Below we have highlighted key portions of the email that speak directly to Leadership Lesson 2.


3: Highly-Effective Organizations Embrace “All-Levels” Leadership

Most often when we first think about the topic of leadership, we make an immediate association with a person holding a formal position or title. This is often described as “positional leadership.” Within the military and policing, we immediately think about those officers holding a higher rank.

How leaders within government exercise their authority, particularly within the military and policing, takes on increased importance. The legitimate use of governmental authority is essential to maintaining a free society that values both public safety and liberty. Autocratic governments inevitably take us to dangerous places. Intimidation-based leadership approaches stifle communication, including the voices of caution warning of the need for correction.

Fundamentally, leadership is about persuasion, and the responsibilities of leadership are not limited to chiefs and superintendents. The most effective leaders inspire others, and they encourage and foster the leadership of those around them, even among those they lead. They listen for the voices of caution and opportunity. This builds from Leadership Lesson 1 above, and from a fundamental truth – in life, none of us can do absolutely everything ourselves. The most effective leaders know that highly-effective organizations stay true to their core values, and they are comprised of highly-effective individuals performing at all levels within the group.

Below we have highlighted key portions of the email that speak directly to Leadership Lesson 3.

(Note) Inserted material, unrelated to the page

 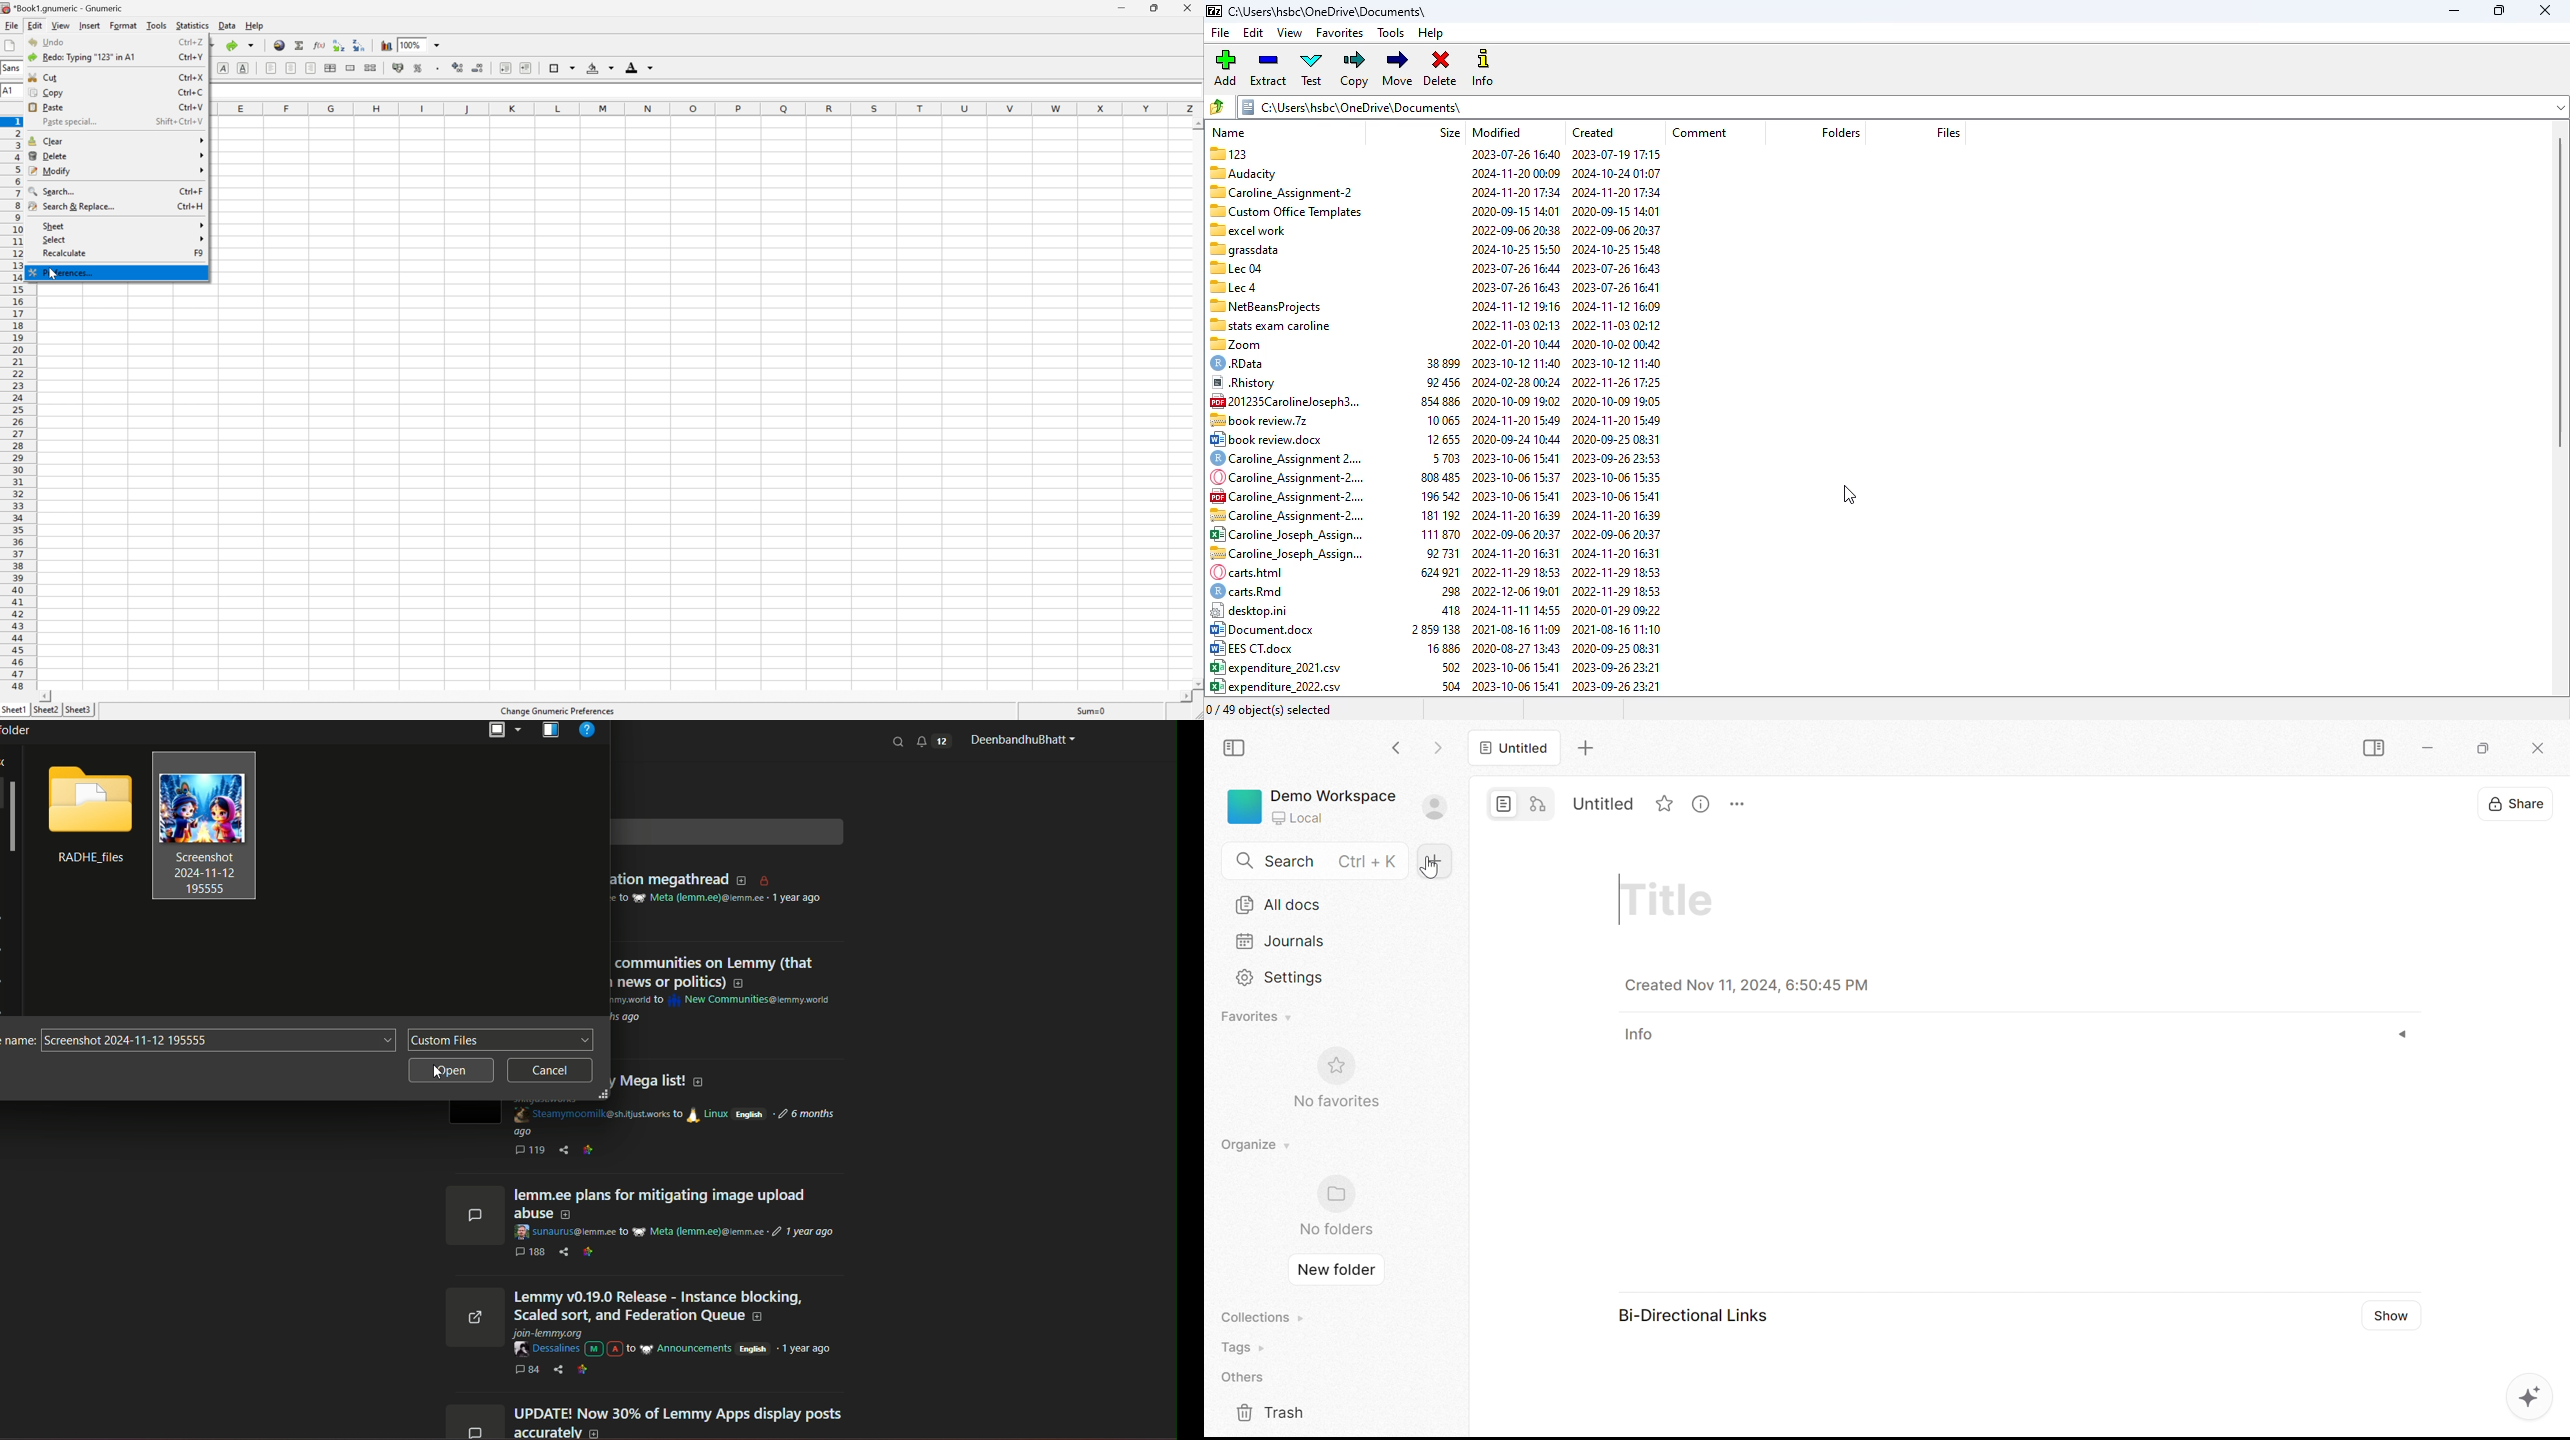 I want to click on folder, so click(x=88, y=799).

This lesson is highlighted in our Leadership Video Series. Each member holds a responsibility to perform as if the success of the organization depends on them alone. Each member has the responsibility to lead by example. It is a responsibility of those holding formal leadership positions to help every member within their organization understand this core principle. Doing so propels the entire group into the top-tier of highly-effective organizations.

Secure 1776 – Our Published Videos | Leadership Series: All Levels Responsibility

Leadership Through Adversity, Without Exception

Leadership is more than words, it is the full expression of all the leader does and does not do. The Eight Levels of Supervisory Engagement, which I have identified and instruct, support the three lessons we observed above. Supervisory excellence is the highest of the eight engagement levels. In my instruction to police managers and executives, I advise that maintaining a supervisory corps functioning at the excellence level is essential to the success of their departments. Excellent supervisors support organizational goals, strategies, and values. They take on an agency’s difficult challenges, and they willingly direct those they lead.

I also instruct that “listening” and “behavior modeling” are core, among 19 skills that they as police executives must utilize and demonstrate in developing excellent supervisors. Such is essential to establishing the leadership vital overall in building a highly-effective organization. Our city, and our police officers, deserve such leadership.

Some years ago, while serving as the executive officer of CPD’s 003rd District, I had the privilege to directly witness the dedication of then newly-promoted Lieutenant Roman. He quickly emerged as a skilled leader. One committed to both the mission of the department and its members. Without question, hundreds of officers have directly benefited from his leadership efforts. More than once during his career, Mel Roman has demonstrated to others, including higher ranking personnel, that our best leaders remain faithful to their duties and obligations, through adversity, without exception – even at personal cost.

Many will be angry and upset with my words, but I promise you I offer them only out of a deep gratitude and respect for the Officers who serve the great city of Chicago and to a beloved Department which I will always love and support.” – Captain Melvin Roman, 1 December 2021.

Thank you Mel Roman for your service and leadership.